▶ _Work item_: A complete answer includes every line below with the word "agent".

Screenshot grounding data
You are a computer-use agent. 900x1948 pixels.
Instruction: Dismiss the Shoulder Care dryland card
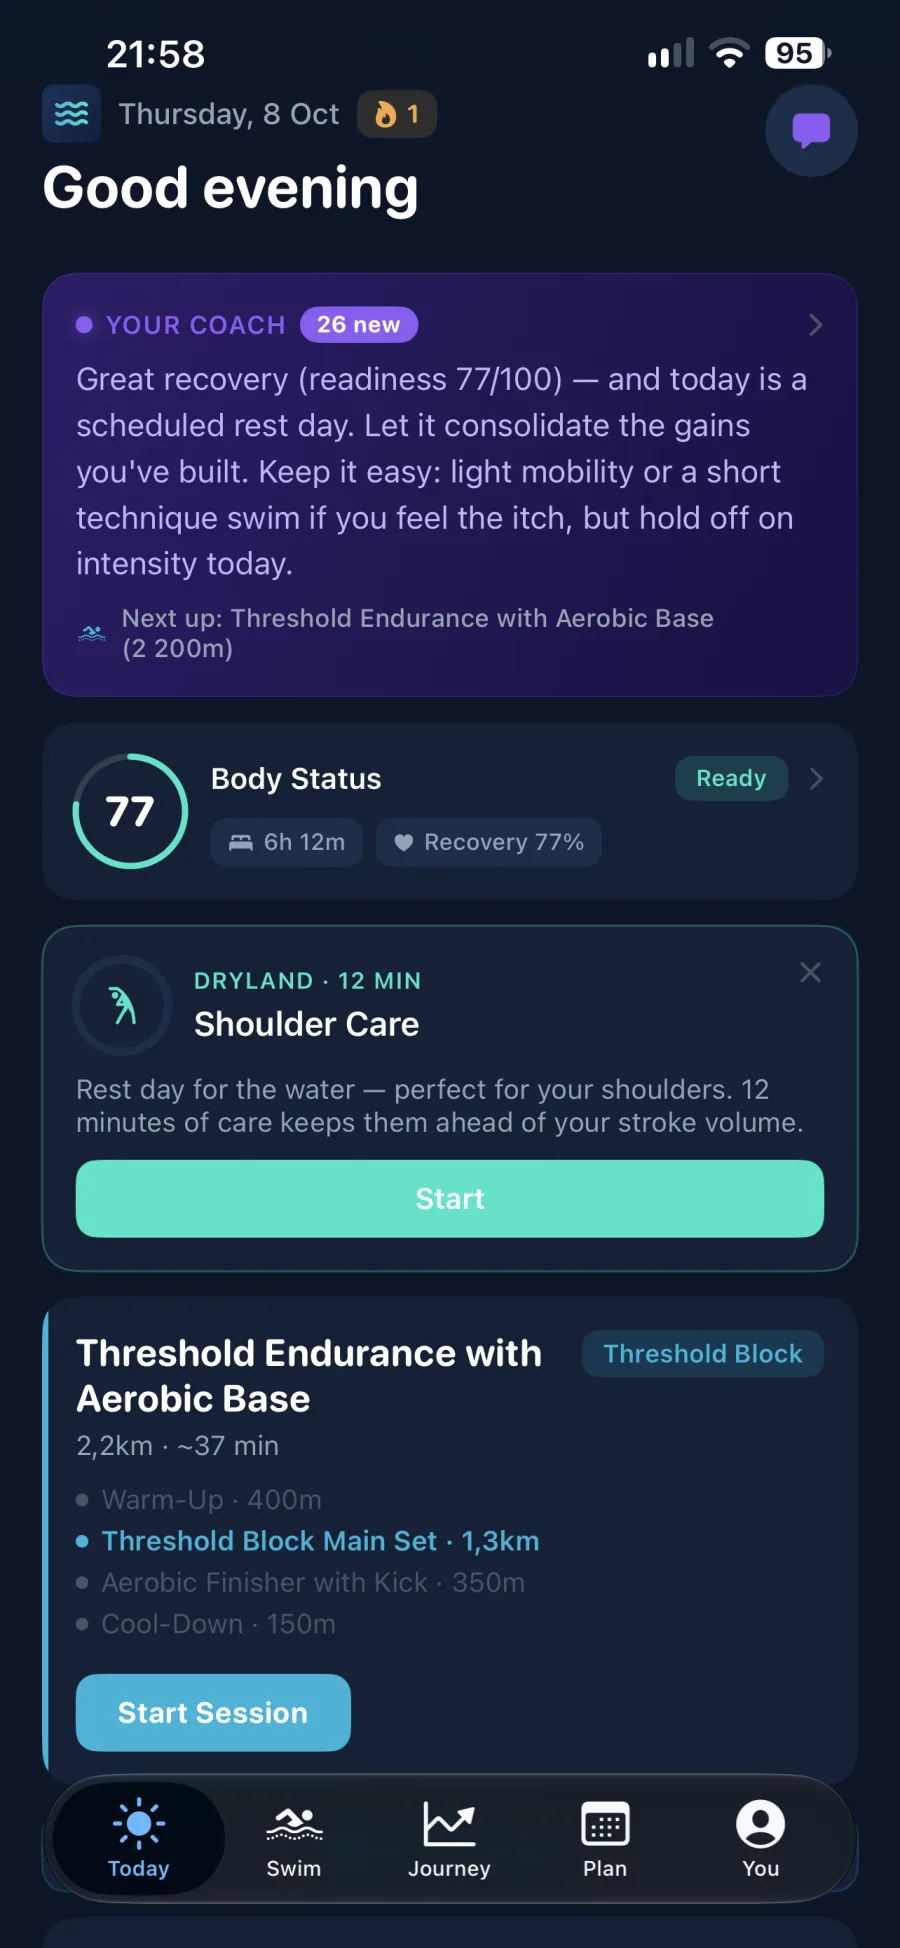(811, 972)
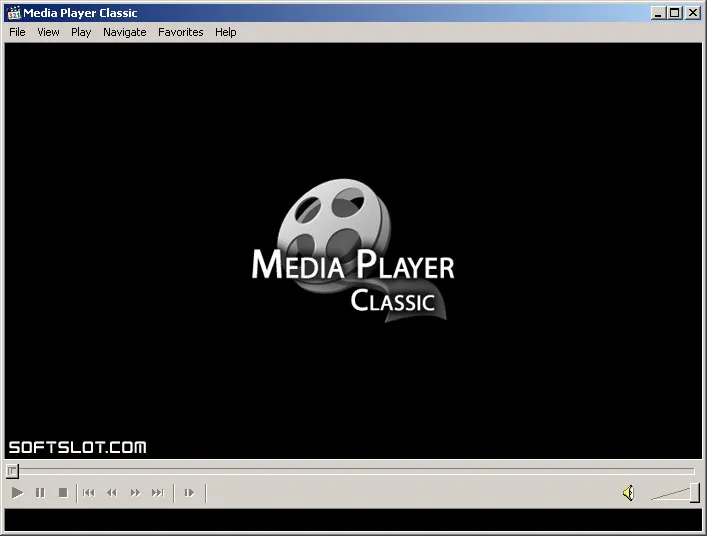The width and height of the screenshot is (707, 536).
Task: Maximize the Media Player Classic window
Action: pos(675,13)
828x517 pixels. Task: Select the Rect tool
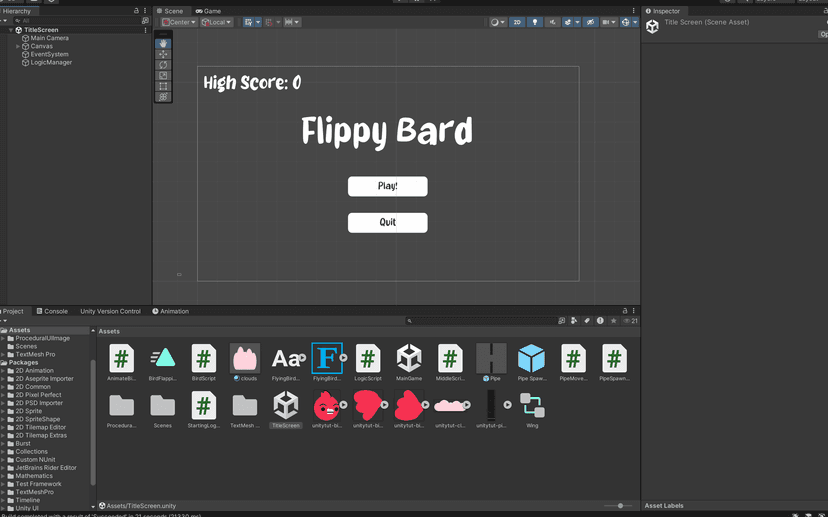click(163, 86)
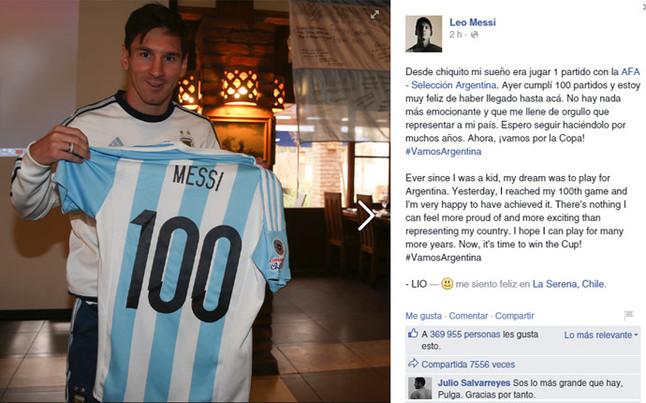The width and height of the screenshot is (646, 403).
Task: Open Julio Salvarreyes commenter name
Action: [x=474, y=383]
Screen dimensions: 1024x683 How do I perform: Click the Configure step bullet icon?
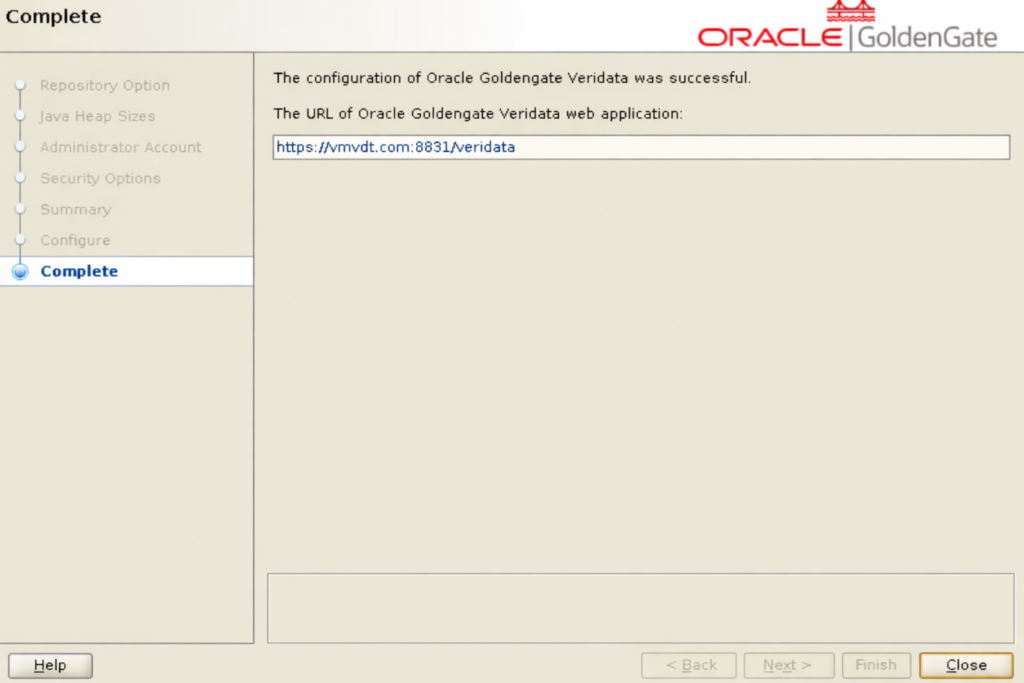(x=19, y=241)
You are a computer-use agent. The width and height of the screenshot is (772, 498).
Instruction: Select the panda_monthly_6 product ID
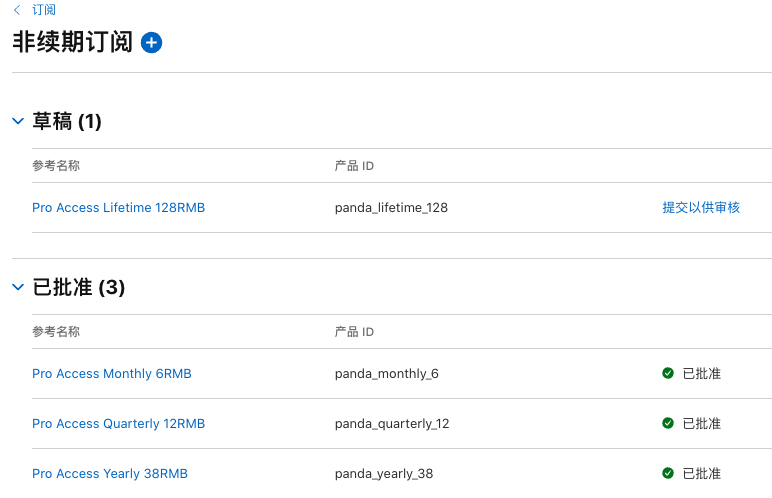point(386,374)
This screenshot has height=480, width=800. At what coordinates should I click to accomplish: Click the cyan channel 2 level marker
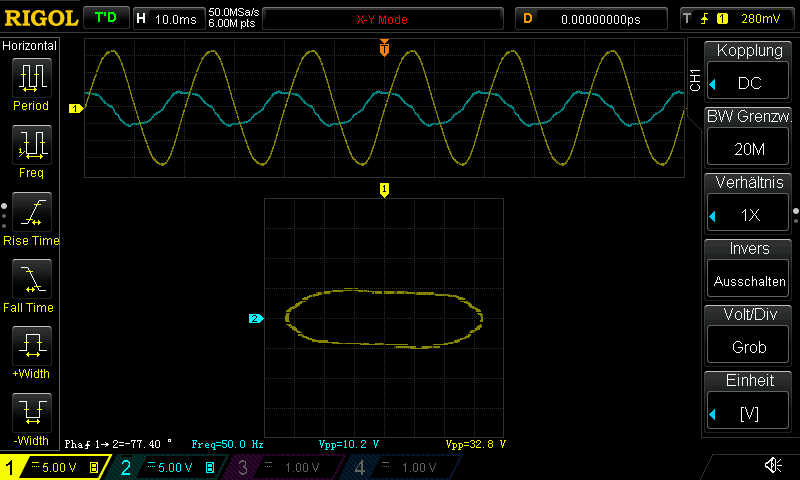[255, 319]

▶ _Solved exercise_:
You are a computer-use agent. 900x1948 pixels.
You are a computer-use agent. The width and height of the screenshot is (772, 498).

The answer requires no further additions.